Method: ARDL Error Correction Regression (ECM), Case 1: No Constant and No Trend
Dependent Variable: D(LnHDI)
Variable | Coefficient | Std. Error | t-Statistic | Prob. |
D(LnREN) | 0.021430 | 0.014816 | 1.446369 | 0.1610 |
D(LnROL1) | -0.011425 | 0.011187 | -1.021319 | 0.3173 |
D(LnTRD) | -1.832065 | 0.131867 | -13.89328 | 0.0000 |
D1 | -0.002268 | 0.001485 | -1.527045 | 0.1398 |
D2 | 0.009570 | 0.001913 | 5.002328 | 0.0000 |
CointEq(-1)* | -0.168938 | 0.012141 | -13.91446 | 0.0000 |
4.2.6. Results of Forecast Evaluation Test
Figure 8 displays the Forecast Evaluation, which shows a comparison between the actual values of LnHDI and the predicted values of LnHDI, with confidence intervals of ±2 standard deviations (±2 S.E.). This type of analysis is very important for examining the predictive accuracy of the model, and is a necessary step to assess how reliable the model is not only in explaining in-sample data, but also in future predictions.
It can be seen from
Figure 8 that the predicted values follow the actual values very closely along the sample period, with most of the values staying within the confidence interval. This indicates that the model achieves good predictive performance without large deviations or typical errors. The forecast quality analysis sidebar displays a rich set of quantitative indicators that allow for accurate evaluation of model performance. The low Root Mean Squared Error (RMSE) value of 0.002776 indicates that the differences between the actual and predicted values are very small, reflecting the model's high forecast accuracy. The Mean Absolute Error (MAE) of 0.002265 supports this conclusion, confirming that absolute deviations from the true values are very limited.
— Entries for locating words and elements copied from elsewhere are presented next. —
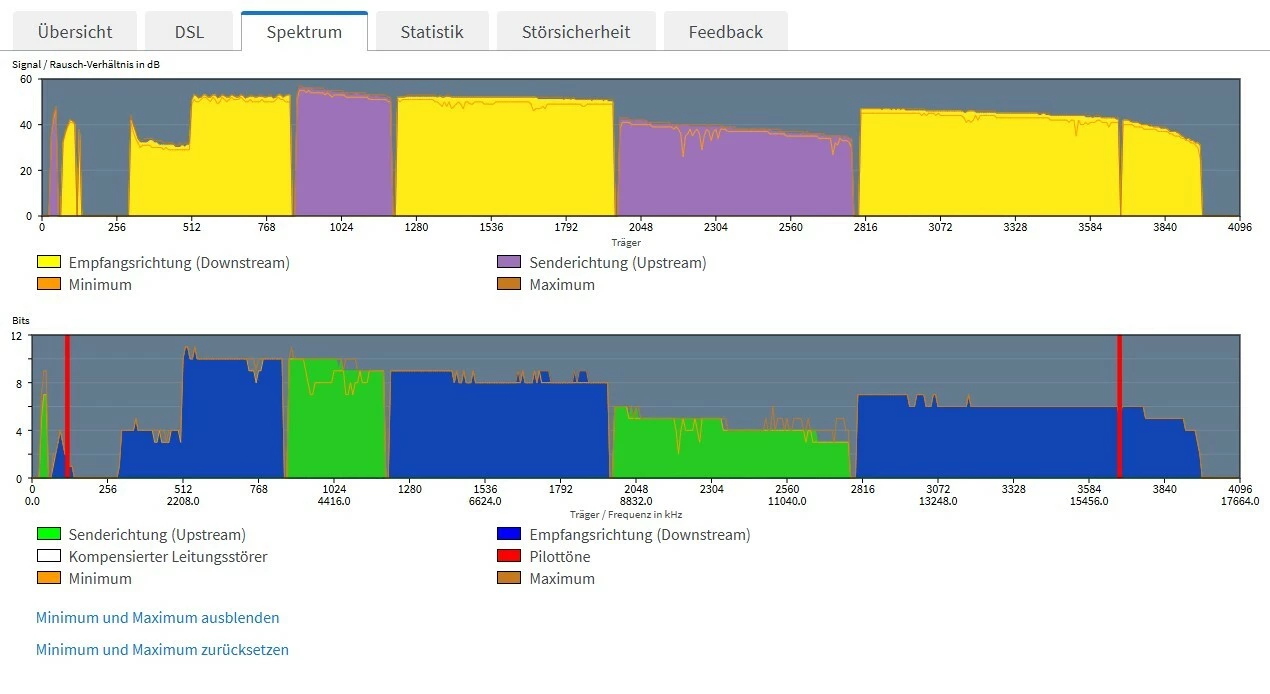
Task: Click green Senderichtung (Upstream) legend swatch
Action: [x=49, y=535]
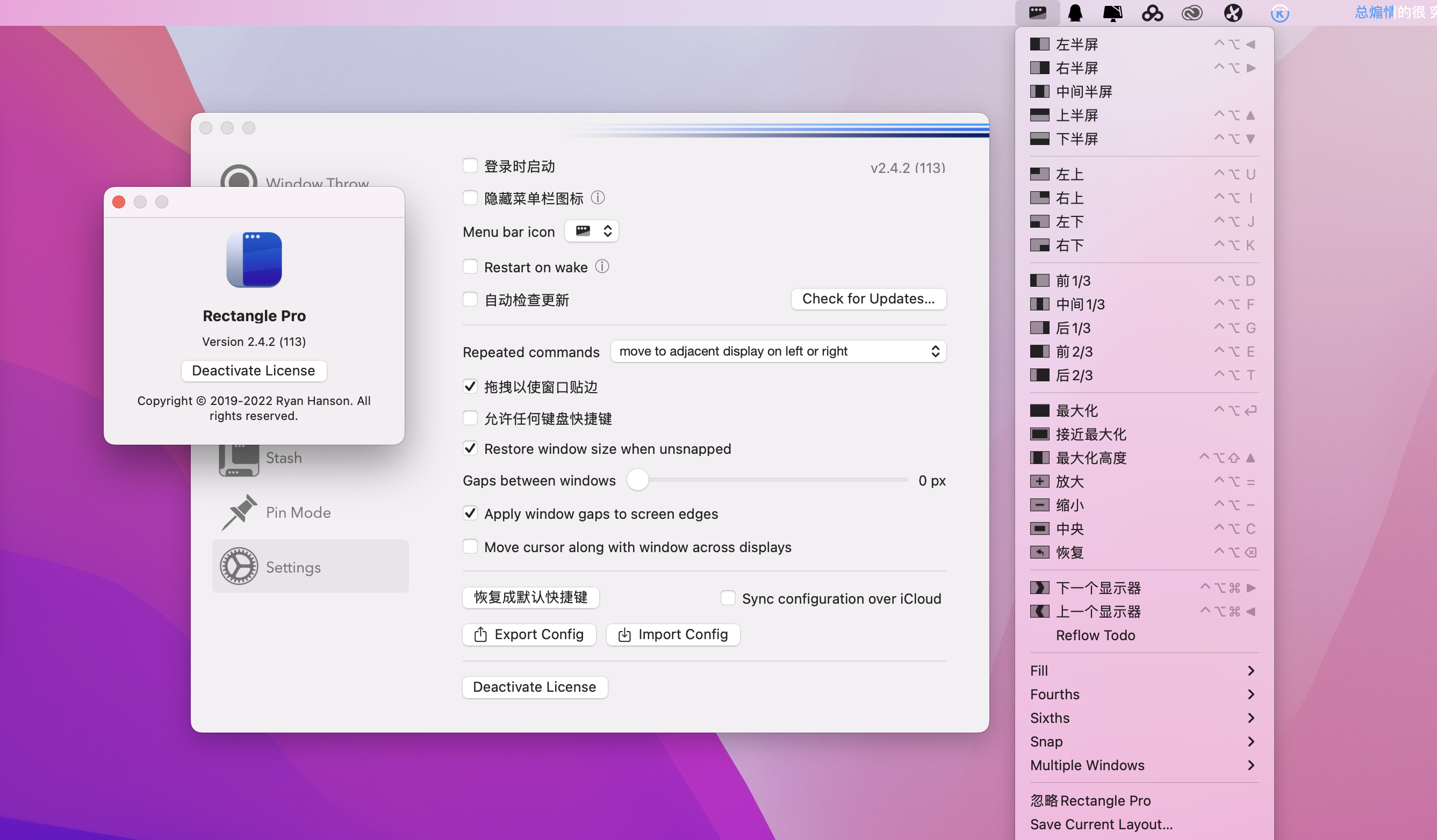Open the Repeated commands dropdown
Image resolution: width=1437 pixels, height=840 pixels.
pos(778,351)
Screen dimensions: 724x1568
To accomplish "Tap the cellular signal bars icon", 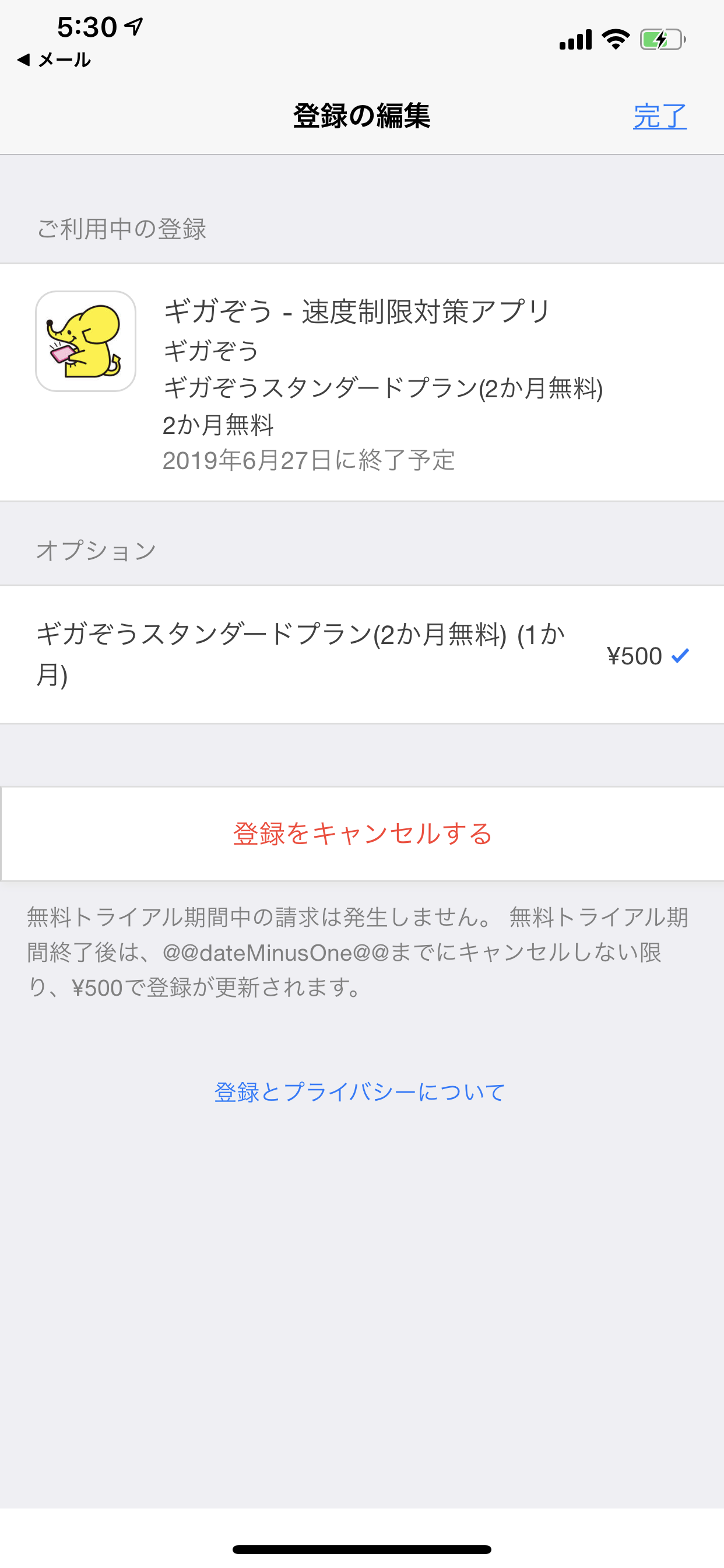I will (575, 40).
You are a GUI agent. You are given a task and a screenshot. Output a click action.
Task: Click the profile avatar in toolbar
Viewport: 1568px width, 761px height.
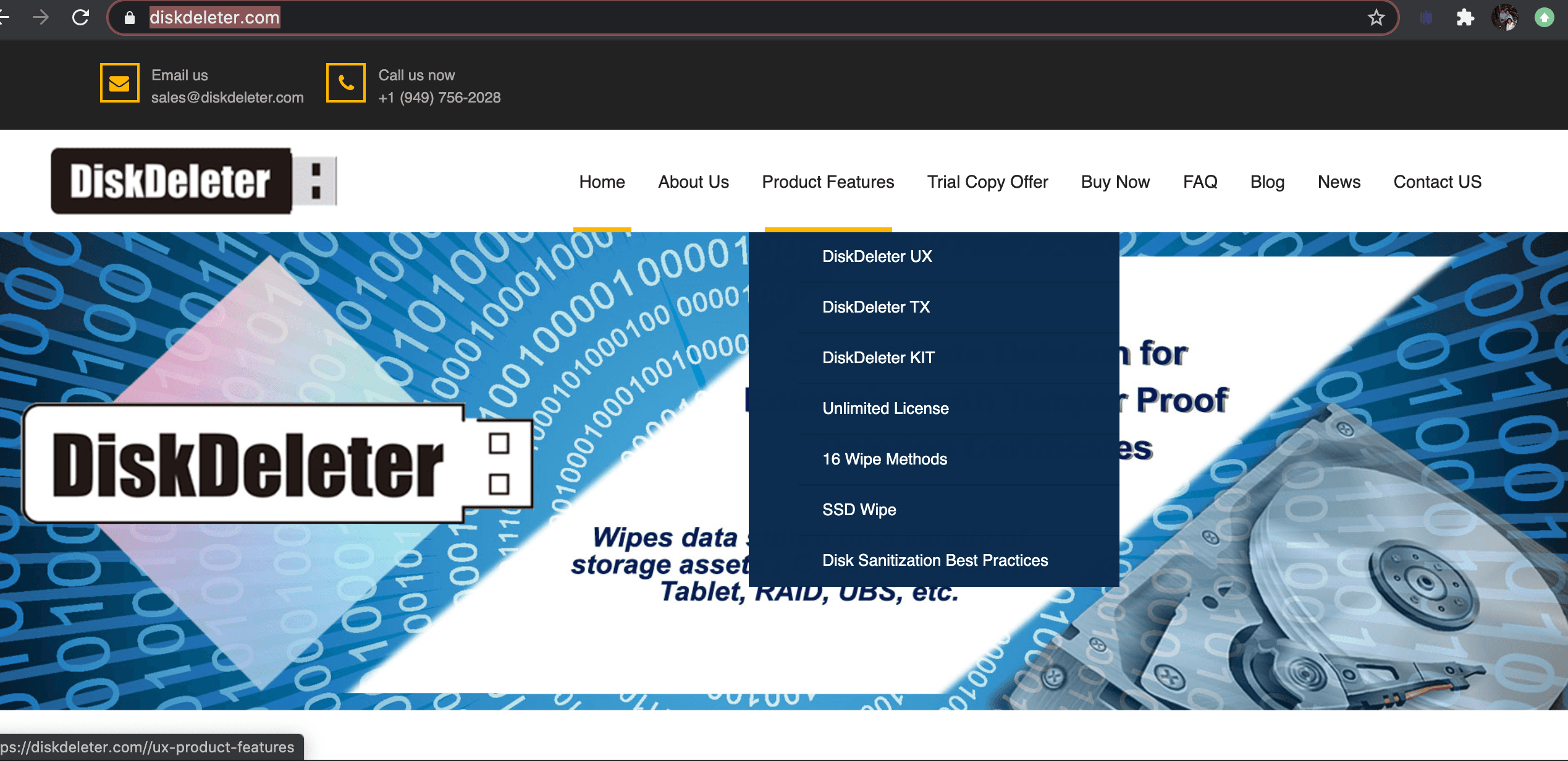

On the other hand, the Mean Absolute Percent Error (MAPE) ratio, estimated at approximately 0.5597%, shows that the relative error of the forecasts is remarkably low, a strong indicator of the quality of the fit within the economic context. In the same vein, the Theil Inequality Coefficient (U) results, which recorded a value of 0.00339, reinforce the model's credibility. This low value indicates that the predictions significantly outperform random predictions, enhancing the reliability of the predictive results. Breaking down the components of the Theil error, the Bias Proportion of 0.000173 shows that the error resulting from bias in the estimates is almost nonexistent, reflecting the model's neutrality. The Variance Proportion of 0.02057 also indicates that the difference between the predictions and the actual values in the changes is very small, while the Covariance Proportion of 0.97777 demonstrates that the majority of the quality of the predictions is due to the strong correlation between the predicted and actual values, a crucial result in confirming the model's effectiveness.
The Theil U2 coefficient, which reached 0.032056, provides an additional measure of the quality of the estimate, as it also confirms the model's positive performance across another independent criterion. Finally, the symmetric relative absolute error (MAPE), estimated at 0.5597%, supports previous findings by taking into account the symmetry of errors, providing a more accurate assessment of the model's performance. Based on these combined indicators, it can be concluded that the model has a high ability to accurately and reliably predict future values, enhancing its suitability for use in economic analysis and policy forecasting.
Figure 8. Forecast Evaluation Metrics.